The Florida Garden Railway Society holds club meetings at different member's homes around the state. 

http://www.fgrs.org/fgrs.htm 

There was an all Garden Railroad Show at the Central Florida Fairgrounds a couple of years ago. I thought it was a great show, but it didn't happen last year for what ever reason. 

As far as Garden Railway Shows, the only one close is in Atlanta Ga. 

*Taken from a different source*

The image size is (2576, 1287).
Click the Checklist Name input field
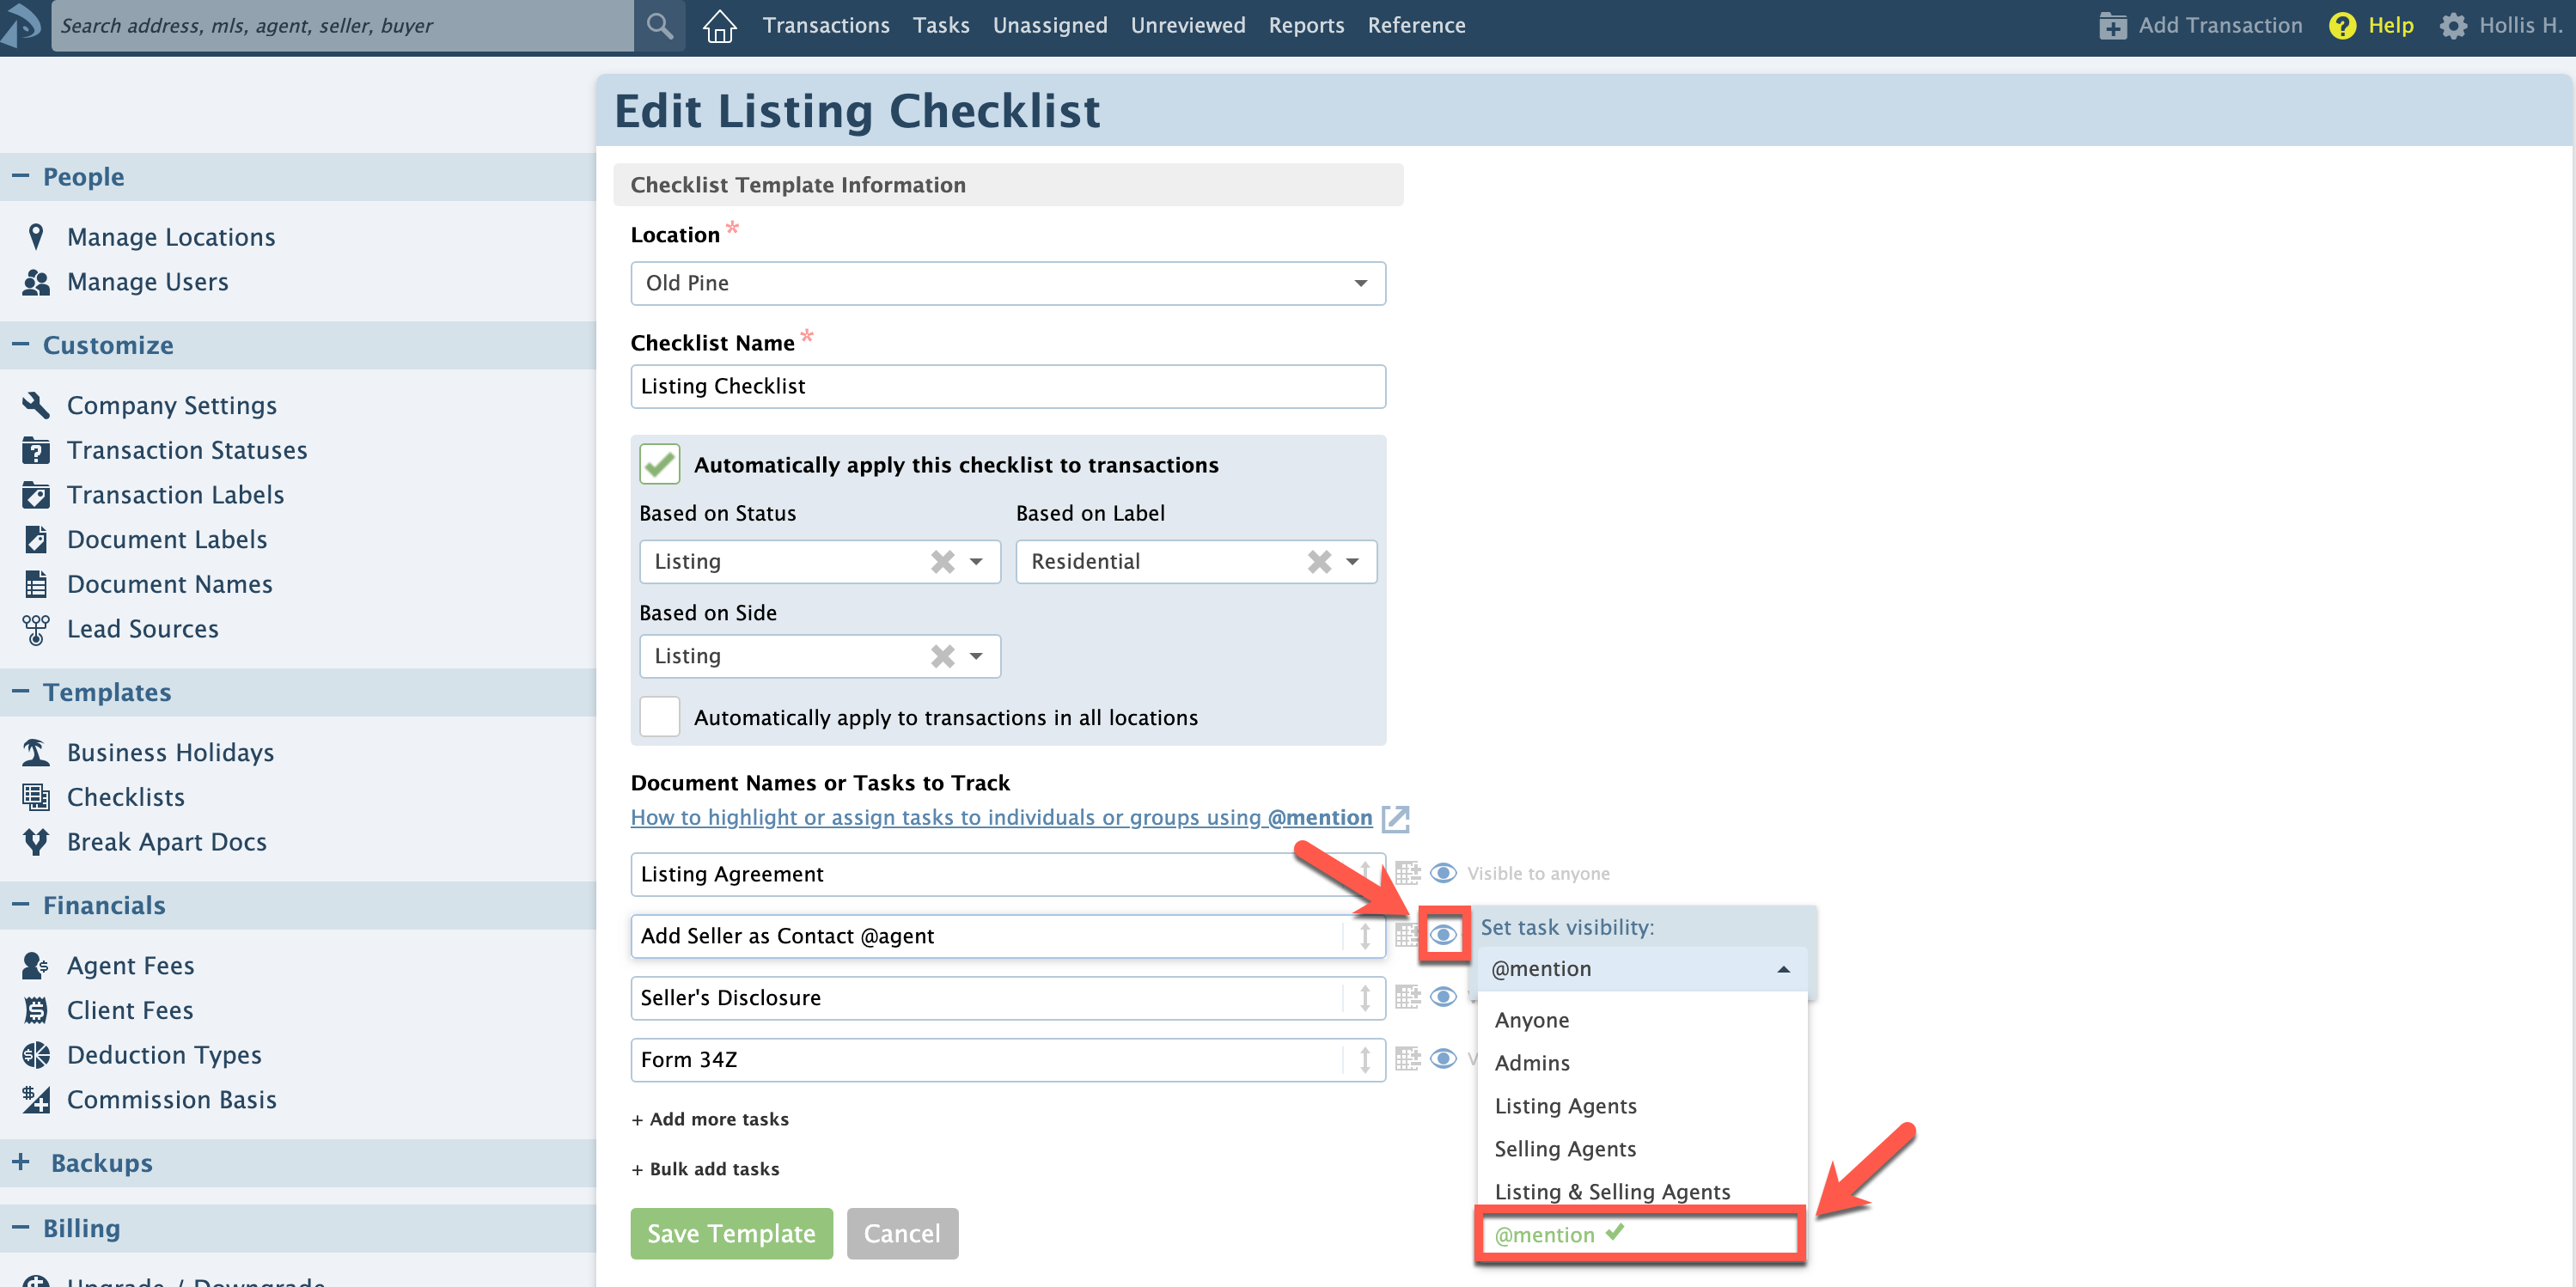[x=1007, y=386]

http://www.segrs.com/forms/segrs newsletter 11-12-08.pdf 

Randy


----------



## Bob Vaughn (Jan 5, 2008)

The FGRS has different divisions....the central division is centered around Orlando and surrounding area, the Tampa bay division is on the west coast of florida and the South west division is down around Ft. Myers...the web site will tell who is having the meetings and the gatherings will show previous meets with pictures....back in the 90's the national garden railway convention was held in Orlando....


----------



## armorsmith (Jun 1, 2008)

If you are in the panhandle area of Florida, there is the Emerald Coast Garden Railroad Club. We meet the third Saturday of the month at the West Florida Railroad Museum. 

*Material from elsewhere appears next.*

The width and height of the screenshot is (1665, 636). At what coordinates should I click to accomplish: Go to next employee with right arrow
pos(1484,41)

Also, on September 19 and 20 there is a train show at the Peanut Festival fairgrounds, just south of Dothan, AL on Highway 231. 

Bob C.


----------



## afinegan (Jan 2, 2008)

I still wish there was something in South-East florida, I know when it gets cooler out I am going to have a steamup + electric train meet at my house with a few people. I know of 2 live-steamer guys and a few electric guys in the area that will show up. 
My place is in Coconut Creek, FL (between West Palm Beach and Fort Lauderdale) 

My track: 
http://www.mylargescale.com/Communi...fault.aspx


----------



## trainmax (Feb 16, 2008)

Hey Randy do you have a good picture of the Rock Island color on a F7 or E9.


Posted By rlvette on 01 Sep 2009 12:04 PM 

The Florida Garden Railway Society holds club meetings at different member's homes around the state. 

http://www.fgrs.org/fgrs.htm 

There was an all Garden Railroad Show at the Central Florida Fairgrounds a couple of years ago. I thought it was a great show, but it didn't happen last year for what ever reason. 

As far as Garden Railway Shows, the only one close is in Atlanta Ga. 

http://www.segrs.com/forms/segrs newsletter 11-12-08.pdf 

Randy


----------